> Activities:
A. According to the Allegheny County Taxpayer Alert passage, about how much did the County save by replacing the local match for Port Authority funding with CARES Act funds?
B. Write out the Allegheny County Taxpayer Alert passage word for word, starting at "Additionally, $11 million" and ending at "near budgeted levels.".
C. Extend the Allegheny County Taxpayer Alert passage beyond its last sentence.

Allegheny County Controller Chelsa Wagner today issued her latest “Taxpayer Alert,” which provides an update on the effects of the COVID-19 pandemic and resulting economic downturn on County revenue and expenditures, including the dispensation of funds provided by the federal CARES Act aid package.
Wagner reports that the County is expected to come close to breaking even for 2020 despite declines in various revenue streams totaling more than $50 million as of June 30. This is due in large part to decreased expenditures of nearly $42 million in the same period. These reductions included about $22 million saved by replacing the local match for Port Authority funding with CARES Act funds; $11 million in grant funding received by the Department of Human Services; and about $4 million through reducing County Jail and alternative sentencing populations.
Additionally, $11 million in savings on debt service due to a bond refinancing at lower rates is expected to be realized before the end of the year.
These savings, combined with a robust fund balance built over the past decade, puts the County on relatively sound financial footing compared to many other municipal governments, Wagner said. The relative stability of property tax revenue, the County’s primary revenue source, has also been crucial. Property tax revenue was down only 1 percent through the first half of the year, likely due to the extension of payment deadlines, and is likely to rebound to near budgeted levels.
The report says, however, that a concern moving forward could be a reduction in property tax revenue due to assessment appeals from commercial properties which have lost tenants and revenue.

> Data records:
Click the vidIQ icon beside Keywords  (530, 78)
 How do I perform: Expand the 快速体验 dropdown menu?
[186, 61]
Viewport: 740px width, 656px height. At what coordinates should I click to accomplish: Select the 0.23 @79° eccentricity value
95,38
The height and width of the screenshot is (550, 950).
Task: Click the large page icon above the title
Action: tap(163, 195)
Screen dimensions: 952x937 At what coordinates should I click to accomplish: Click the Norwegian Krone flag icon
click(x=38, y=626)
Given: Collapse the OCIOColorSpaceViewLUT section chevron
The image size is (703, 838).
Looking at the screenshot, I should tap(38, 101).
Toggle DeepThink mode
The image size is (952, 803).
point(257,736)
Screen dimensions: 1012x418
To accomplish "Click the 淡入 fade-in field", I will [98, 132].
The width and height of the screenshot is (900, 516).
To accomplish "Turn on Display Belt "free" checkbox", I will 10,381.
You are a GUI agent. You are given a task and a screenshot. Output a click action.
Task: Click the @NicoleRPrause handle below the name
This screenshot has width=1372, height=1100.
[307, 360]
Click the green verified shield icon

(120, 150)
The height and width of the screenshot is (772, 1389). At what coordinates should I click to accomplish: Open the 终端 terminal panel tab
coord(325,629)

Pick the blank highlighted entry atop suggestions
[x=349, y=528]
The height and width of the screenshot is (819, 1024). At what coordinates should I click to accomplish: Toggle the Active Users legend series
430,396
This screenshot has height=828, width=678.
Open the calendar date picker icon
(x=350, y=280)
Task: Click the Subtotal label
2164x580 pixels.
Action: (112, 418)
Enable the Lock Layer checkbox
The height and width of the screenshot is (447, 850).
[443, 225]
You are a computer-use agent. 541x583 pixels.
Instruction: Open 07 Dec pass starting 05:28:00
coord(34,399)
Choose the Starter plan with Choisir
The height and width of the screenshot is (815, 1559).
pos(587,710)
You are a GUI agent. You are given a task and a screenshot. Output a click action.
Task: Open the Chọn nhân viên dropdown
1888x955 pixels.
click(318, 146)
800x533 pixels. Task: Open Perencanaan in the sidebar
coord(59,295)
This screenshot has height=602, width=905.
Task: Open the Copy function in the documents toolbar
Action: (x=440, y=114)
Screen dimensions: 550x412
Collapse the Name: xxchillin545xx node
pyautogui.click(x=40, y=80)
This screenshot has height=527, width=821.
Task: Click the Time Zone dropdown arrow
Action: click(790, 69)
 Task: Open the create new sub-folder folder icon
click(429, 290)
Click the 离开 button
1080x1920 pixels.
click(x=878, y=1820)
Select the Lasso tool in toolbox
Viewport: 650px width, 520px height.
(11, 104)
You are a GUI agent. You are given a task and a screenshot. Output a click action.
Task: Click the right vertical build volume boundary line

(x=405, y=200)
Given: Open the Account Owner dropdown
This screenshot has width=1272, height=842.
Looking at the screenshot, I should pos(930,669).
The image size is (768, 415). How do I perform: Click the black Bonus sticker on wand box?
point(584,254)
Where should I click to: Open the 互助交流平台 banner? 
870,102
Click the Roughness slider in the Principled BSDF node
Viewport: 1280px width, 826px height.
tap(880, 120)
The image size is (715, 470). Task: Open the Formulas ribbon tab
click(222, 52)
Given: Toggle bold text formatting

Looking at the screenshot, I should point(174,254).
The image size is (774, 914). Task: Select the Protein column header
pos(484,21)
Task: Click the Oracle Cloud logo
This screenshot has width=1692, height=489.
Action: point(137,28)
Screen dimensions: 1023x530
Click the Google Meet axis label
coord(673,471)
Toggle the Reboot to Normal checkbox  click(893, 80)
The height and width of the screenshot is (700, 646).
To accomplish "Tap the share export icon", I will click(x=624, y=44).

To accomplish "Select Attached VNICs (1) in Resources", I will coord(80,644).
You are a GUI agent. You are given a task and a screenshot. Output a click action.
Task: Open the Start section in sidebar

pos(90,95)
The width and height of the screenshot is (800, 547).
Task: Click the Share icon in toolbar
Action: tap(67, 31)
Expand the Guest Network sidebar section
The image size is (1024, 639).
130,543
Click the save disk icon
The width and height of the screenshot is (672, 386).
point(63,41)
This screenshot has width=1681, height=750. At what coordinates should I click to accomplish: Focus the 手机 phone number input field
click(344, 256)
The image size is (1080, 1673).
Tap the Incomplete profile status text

> Results in order:
A. About $22 million.

B.
Additionally, $11 million in savings on debt service due to a bond refinancing at lower rates is expected to be realized before the end of the year.
These savings, combined with a robust fund balance built over the past decade, puts the County on relatively sound financial footing compared to many other municipal governments, Wagner said. The relative stability of property tax revenue, the County’s primary revenue source, has also been crucial. Property tax revenue was down only 1 percent through the first half of the year, likely due to the extension of payment deadlines, and is likely to rebound to near budgeted levels.

C.
Another major concern may be the drastic reduction in Drink and Vehicle Rental Tax revenues, which exclusively fund the Port Authority and other public transit initiatives, and which have declined by approximately half during 2020. Wagner said that state government revenue declines and uncertain revenue mechanisms for public transit under state law are likely to lead to a reckoning on the issue of transit funding.
“A period of reasonable predictability in state funding for public transit looks to be coming to an end, and another funding crisis that seems to come every few years is likely upon us. While robust federal aid and a stable, long-term state funding mechanism are necessities, we also must examine what we can do locally to support public transit service that provides so many with access to jobs, education, and critical services. Our region cannot advance if public transit service is starved of resources and enters a ‘death spiral’ of decreased service and ridership,” Wagner cautioned.
$212 million in federal CARES Act funding received by the County has been dedicated to six “priority areas,” with about $70 million distributed as of mid-September. “Priority area” expenditures in this period include:
- $20.9 million for Vulnerable Populations
- $12.7 million to the Port Authority and Sports & Exhibition Authority
- $12 million for agencies supported by the Regional Asset District
- $8.5 million distributed to municipalities
- $8.3 million for increased operational expenses
- $7.1 million for Medical-Related expenditures in the Health Department and Kane Centers
Wagner said that a concerning omission from the County’s CARES spending plan to date has been public input. While some comparable jurisdictions around the country have initiated public forums and accepted public comment on the most critical areas for spending, that has not occurred here, the report says.
“Ensuring that limited public dollars have the greatest impact and go where they are needed most will be essential moving forward. As we allocate the remainder of these federal funds and any future aid, we must see this as an opportunity to address longstanding inequities and move forward as a more inclusive and equitable County,” Wagner said.